Python pyopencl DLL load failed even with latest drivers - python

I've installed the latest CUDA and driver for my GPU. I'm using Python 2.7.10 on Win7 64bit.
I tried installing pyopencl from:
a. the unofficial windows binaries at http://www.lfd.uci.edu/~gohlke/pythonlibs/#pyopencl
b. by compiling my own after getting the sources from https://pypi.python.org/pypi/pyopencl
The installation was successful on both cases but I get the same error message once I try to import it:
>>> import pyopencl
Traceback (most recent call last):
File "<stdin>", line 1, in <module>
File "C:\Python27\lib\site-packages\pyopencl-2015.1-py2.7-win-amd64.egg\pyope
cl\__init__.py", line 30, in <module>
import pyopencl._cl as _cl
ImportError: DLL load failed: The specified procedure could not be found.
>>>
I have Visual C++ Redistributable for Visual Studio 2015 installed from https://www.microsoft.com/en-us/download/details.aspx?id=48145 .
I also tried with 2 different versions of the GPU driver (including latest).

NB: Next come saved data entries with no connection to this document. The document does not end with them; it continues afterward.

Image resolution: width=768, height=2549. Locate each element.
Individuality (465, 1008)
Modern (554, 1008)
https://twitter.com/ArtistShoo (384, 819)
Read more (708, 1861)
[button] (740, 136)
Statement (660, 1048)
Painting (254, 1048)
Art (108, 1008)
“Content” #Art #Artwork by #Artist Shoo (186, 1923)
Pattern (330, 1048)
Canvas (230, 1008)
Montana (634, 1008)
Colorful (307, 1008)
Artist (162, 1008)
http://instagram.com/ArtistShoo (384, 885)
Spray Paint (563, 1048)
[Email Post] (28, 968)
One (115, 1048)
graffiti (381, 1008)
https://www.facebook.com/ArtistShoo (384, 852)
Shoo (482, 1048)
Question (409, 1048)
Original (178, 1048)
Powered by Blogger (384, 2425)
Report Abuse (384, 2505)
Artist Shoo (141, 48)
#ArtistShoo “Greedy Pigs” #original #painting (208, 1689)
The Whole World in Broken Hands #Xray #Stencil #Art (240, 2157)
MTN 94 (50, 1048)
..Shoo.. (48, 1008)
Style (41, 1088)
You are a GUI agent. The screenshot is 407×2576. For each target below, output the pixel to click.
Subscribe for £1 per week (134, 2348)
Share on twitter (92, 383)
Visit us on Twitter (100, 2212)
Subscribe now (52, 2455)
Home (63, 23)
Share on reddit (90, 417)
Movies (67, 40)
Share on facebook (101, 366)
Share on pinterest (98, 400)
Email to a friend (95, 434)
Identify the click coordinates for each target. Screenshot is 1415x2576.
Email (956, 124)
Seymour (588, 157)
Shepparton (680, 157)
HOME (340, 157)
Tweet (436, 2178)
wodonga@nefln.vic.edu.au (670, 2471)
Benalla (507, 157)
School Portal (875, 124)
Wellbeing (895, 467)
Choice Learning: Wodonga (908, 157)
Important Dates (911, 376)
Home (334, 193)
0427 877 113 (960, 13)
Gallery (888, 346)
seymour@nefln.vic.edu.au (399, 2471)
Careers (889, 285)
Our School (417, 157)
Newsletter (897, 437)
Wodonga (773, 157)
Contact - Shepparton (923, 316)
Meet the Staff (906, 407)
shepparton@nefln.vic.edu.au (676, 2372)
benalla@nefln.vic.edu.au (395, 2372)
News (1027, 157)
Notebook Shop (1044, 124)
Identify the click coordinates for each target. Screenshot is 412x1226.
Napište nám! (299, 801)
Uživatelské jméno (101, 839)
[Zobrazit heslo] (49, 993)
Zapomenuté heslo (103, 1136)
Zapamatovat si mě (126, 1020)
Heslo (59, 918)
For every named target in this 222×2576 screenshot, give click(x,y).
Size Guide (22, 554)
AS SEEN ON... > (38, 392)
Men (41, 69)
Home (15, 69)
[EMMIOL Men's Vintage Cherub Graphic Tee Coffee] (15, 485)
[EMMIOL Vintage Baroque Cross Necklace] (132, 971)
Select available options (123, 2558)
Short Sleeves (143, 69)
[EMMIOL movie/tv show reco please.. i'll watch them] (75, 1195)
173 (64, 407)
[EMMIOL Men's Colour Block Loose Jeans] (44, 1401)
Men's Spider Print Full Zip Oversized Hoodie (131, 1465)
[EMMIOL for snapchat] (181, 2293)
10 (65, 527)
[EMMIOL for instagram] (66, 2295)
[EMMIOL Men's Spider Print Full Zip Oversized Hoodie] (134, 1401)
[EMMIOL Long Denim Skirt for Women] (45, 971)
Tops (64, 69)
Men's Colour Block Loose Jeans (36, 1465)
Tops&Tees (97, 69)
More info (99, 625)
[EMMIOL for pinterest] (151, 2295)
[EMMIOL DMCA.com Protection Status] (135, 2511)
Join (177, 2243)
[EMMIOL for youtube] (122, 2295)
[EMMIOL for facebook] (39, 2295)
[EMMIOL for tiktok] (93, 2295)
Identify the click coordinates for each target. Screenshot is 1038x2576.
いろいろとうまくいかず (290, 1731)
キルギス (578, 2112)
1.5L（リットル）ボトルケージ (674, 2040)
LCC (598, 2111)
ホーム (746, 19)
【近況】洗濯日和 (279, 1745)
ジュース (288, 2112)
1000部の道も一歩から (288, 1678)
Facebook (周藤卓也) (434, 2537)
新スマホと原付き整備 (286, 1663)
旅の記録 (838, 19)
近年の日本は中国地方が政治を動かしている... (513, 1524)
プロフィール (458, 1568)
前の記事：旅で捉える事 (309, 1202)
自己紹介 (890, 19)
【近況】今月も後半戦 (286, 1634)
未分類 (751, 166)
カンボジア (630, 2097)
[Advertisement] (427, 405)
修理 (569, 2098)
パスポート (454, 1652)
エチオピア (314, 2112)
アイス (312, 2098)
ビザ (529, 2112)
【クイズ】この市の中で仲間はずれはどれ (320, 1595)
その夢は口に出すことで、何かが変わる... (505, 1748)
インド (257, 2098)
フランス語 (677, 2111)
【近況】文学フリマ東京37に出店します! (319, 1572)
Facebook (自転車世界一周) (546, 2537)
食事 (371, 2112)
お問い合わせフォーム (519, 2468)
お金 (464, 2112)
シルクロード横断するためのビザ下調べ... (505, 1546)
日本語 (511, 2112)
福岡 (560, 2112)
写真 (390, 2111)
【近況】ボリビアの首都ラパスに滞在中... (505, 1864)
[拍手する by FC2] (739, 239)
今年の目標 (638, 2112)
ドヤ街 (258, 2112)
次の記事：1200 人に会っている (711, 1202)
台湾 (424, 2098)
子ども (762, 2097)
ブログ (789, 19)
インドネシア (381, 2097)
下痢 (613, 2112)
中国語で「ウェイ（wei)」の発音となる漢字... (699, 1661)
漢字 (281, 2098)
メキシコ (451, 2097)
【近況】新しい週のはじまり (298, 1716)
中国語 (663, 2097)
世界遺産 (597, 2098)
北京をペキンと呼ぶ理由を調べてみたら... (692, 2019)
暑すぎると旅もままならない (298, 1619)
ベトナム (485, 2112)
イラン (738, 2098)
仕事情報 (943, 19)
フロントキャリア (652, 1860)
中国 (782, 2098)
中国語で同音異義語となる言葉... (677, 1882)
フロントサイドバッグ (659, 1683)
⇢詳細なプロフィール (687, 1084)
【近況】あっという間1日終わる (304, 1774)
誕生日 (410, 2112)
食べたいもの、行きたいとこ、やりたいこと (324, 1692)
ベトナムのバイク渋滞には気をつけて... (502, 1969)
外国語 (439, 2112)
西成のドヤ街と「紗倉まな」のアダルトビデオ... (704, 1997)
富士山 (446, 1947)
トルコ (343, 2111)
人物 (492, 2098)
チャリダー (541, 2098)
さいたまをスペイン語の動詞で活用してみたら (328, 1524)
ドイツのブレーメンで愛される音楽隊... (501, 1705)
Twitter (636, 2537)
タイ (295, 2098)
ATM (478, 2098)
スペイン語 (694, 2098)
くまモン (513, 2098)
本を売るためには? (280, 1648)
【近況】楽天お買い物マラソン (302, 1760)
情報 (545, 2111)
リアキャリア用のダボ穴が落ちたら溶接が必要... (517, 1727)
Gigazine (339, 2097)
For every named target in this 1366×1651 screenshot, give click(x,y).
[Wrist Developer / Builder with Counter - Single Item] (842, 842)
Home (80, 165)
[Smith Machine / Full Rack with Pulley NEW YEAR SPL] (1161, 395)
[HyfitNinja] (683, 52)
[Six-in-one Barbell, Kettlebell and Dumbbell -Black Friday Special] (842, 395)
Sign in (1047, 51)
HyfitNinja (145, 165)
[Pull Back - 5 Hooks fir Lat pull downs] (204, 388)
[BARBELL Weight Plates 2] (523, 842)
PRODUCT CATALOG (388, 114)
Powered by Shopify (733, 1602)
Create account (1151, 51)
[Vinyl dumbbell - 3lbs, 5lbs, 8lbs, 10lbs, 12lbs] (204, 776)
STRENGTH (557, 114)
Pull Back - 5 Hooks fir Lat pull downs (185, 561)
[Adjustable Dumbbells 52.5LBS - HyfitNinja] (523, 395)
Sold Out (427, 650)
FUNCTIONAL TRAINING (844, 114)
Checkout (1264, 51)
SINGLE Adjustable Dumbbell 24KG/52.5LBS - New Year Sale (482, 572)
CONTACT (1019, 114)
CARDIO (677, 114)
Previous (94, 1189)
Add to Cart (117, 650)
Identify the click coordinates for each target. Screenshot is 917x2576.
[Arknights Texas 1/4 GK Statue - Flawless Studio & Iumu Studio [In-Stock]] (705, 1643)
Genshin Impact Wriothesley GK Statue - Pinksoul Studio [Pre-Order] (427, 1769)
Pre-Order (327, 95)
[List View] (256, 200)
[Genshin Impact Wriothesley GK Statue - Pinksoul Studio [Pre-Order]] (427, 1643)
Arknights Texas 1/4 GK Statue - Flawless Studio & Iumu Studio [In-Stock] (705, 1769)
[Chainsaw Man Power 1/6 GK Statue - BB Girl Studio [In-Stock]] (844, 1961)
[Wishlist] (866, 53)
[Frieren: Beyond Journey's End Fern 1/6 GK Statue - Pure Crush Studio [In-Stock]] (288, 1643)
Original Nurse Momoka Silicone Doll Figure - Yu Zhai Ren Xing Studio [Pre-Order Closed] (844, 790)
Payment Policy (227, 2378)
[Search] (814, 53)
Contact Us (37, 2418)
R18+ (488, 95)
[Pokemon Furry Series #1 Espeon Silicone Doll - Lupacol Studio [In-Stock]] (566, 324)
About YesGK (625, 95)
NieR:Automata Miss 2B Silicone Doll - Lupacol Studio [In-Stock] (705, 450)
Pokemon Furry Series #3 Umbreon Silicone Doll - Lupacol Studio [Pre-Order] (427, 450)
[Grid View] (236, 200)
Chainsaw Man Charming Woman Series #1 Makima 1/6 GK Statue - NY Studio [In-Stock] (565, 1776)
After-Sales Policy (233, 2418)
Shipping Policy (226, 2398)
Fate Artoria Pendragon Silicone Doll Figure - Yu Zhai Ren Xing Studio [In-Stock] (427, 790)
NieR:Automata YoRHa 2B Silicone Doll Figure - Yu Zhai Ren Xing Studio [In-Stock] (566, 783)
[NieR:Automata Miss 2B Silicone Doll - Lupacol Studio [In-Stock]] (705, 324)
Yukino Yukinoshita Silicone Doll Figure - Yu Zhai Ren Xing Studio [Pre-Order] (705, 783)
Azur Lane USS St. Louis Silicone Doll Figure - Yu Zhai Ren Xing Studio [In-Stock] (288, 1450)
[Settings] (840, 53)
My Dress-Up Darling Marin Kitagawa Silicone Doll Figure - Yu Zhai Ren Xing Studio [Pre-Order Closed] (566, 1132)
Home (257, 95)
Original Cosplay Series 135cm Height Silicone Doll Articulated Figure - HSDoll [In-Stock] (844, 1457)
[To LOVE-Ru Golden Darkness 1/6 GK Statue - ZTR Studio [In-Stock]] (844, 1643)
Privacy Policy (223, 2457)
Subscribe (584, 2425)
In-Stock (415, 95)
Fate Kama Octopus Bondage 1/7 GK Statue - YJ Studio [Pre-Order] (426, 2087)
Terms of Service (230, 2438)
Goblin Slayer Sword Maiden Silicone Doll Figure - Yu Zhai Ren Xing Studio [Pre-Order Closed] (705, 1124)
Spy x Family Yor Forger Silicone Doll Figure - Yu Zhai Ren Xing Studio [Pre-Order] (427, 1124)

Same thing.
A lot of people seem to get the same error and on some forums I read that by updating the GPU drivers to latest, it works fine. But not for me.
Anyone knows how to fix this?

I'm affraid there isn't one right answer to this problem. Each case is different. It depends on what is installed in the OS.
To track down such problems I normally use Dependency Walker.
In this specific case I would open _cl.pyd (usually in C:\Python27\Lib\site-packages\pyopencl) in Dependency Walker to check if there aren't any missing dependencies or if for example OpenCL.dll is actually the one which should be used. OpenCL.dll may be installed by other programs and their path added to PATH. Also OpenCL.dll in System32 may be too old. Basically trial and error renaming all but one OpenCL.dll into OpenCL.dll.bak and/or removing paths from PATH may get you there.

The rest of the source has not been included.